How do you value or price liquidity because I think we all took liquidity for granted and right until it’s not there and it happened so broadly and you can see what that did in bond market as an example. There is the whole examination of what is next-generation enterprise risk management. Most of us were in probably a phase emergent as far as ERM movements, while the industry is clearly moving into a third phase of that now because there were a lot of assumptions in the bond models in that. We have a lot of data in many of the sectors, you’re much more able to go back and back test and run everything from your liabilities, investment scenarios, back to the period that '07, early '09, and see what it does.
I think the ERM is getting a much more requirement. All the prospects in the risk front, I think, it’s important that organizations reflect, are honest with what worked or honest what didn’t work and also where capabilities needed to change issue 1. Issue 2 is regulation. Clearly now is, I think, a time to be engaged because I think we’re resetting the regulatory table at the low end for 20 years and at the high end for 30 or 40 years. There’re all these guidelines that our standard focused on and I think it’s important to be engaged in them and not be an observer on that front.

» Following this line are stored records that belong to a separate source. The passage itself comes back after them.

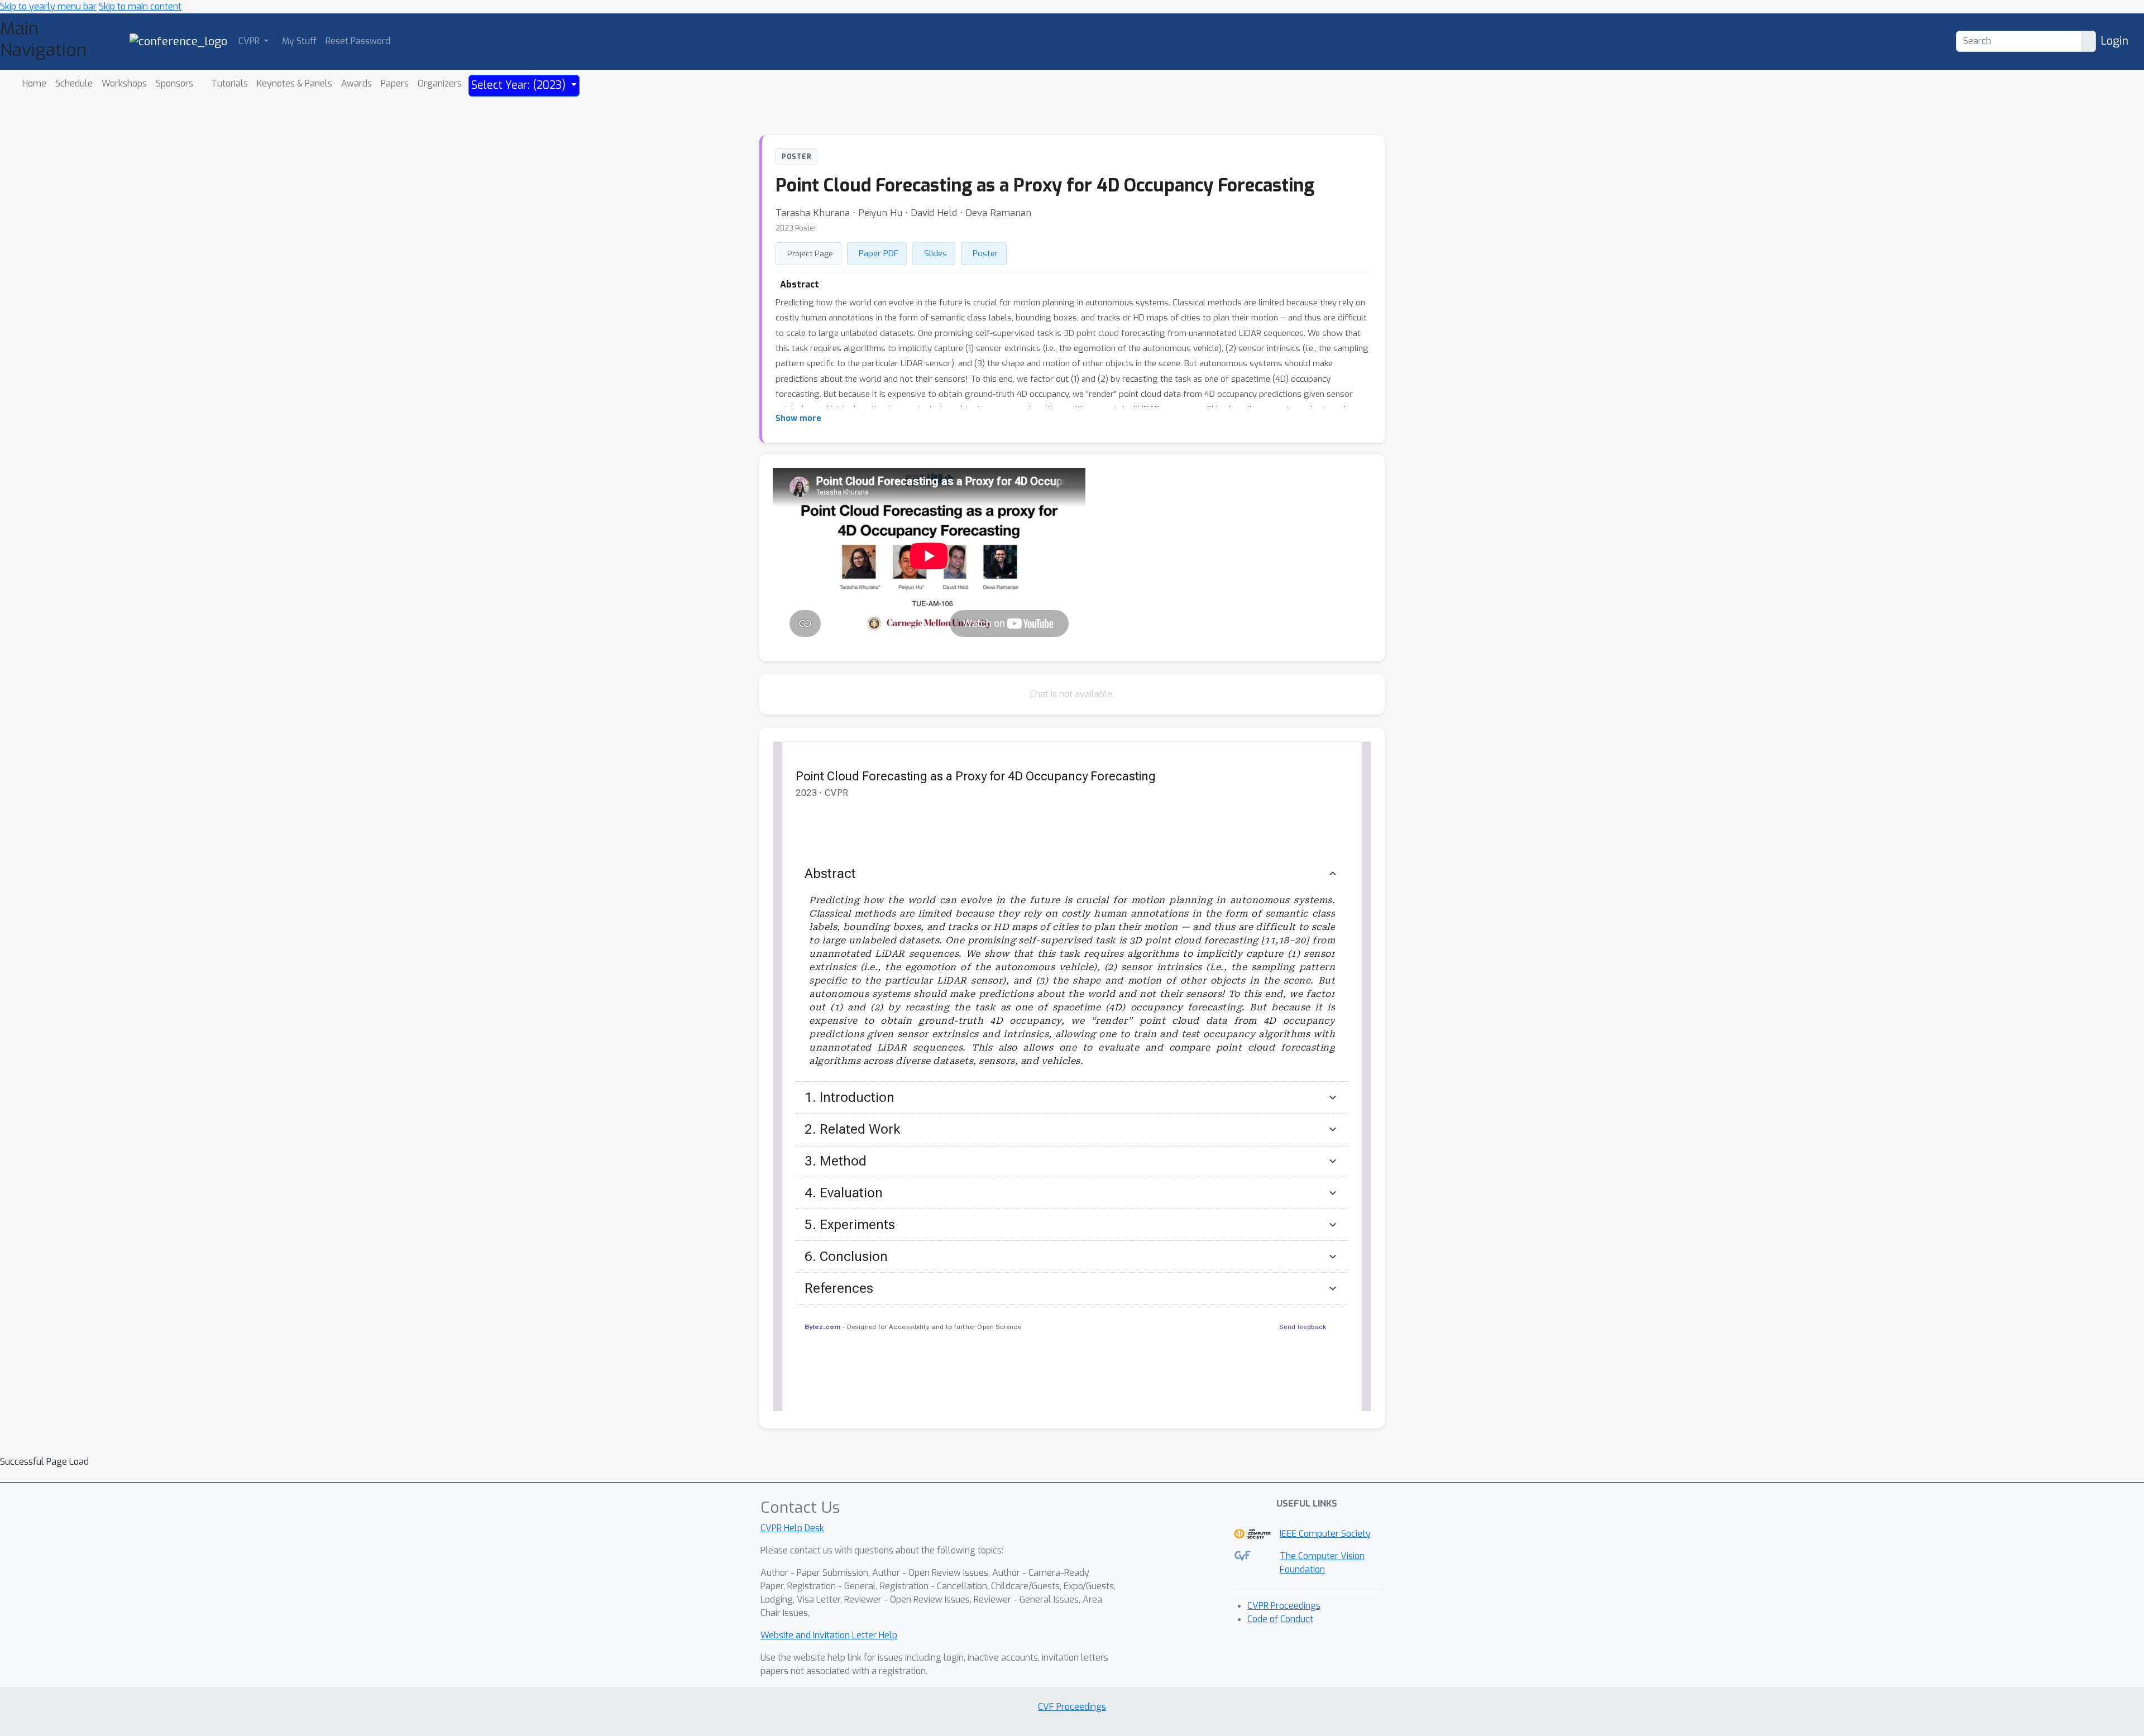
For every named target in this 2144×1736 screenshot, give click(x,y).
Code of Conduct (1280, 1619)
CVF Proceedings (1072, 1707)
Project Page (810, 253)
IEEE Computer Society (1325, 1534)
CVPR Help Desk (792, 1528)
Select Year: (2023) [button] (519, 85)
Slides (935, 253)
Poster (985, 253)
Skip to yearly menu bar (48, 6)
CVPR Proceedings (1283, 1606)
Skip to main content (140, 6)
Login (2114, 41)
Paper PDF (878, 253)
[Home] (178, 41)
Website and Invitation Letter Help (828, 1635)
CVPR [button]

You can see what happens if you don’t, I think in some cases, there are a few issues where there was a little bit slower engagement on the insurance industry because the banks were at the forefront and then there was a bit of a catch-up , if you will.
I think in this area, though, there is always this tendency that’s lessened later on more regulation. I think what one has to be reflected about is where were regulations adequate but they just weren’t executed well. Execution is a lot different than just lettering on and I think – I know that it’s sort of like a train moving on the track but slowing that down and looking at that is time well spent for our partners.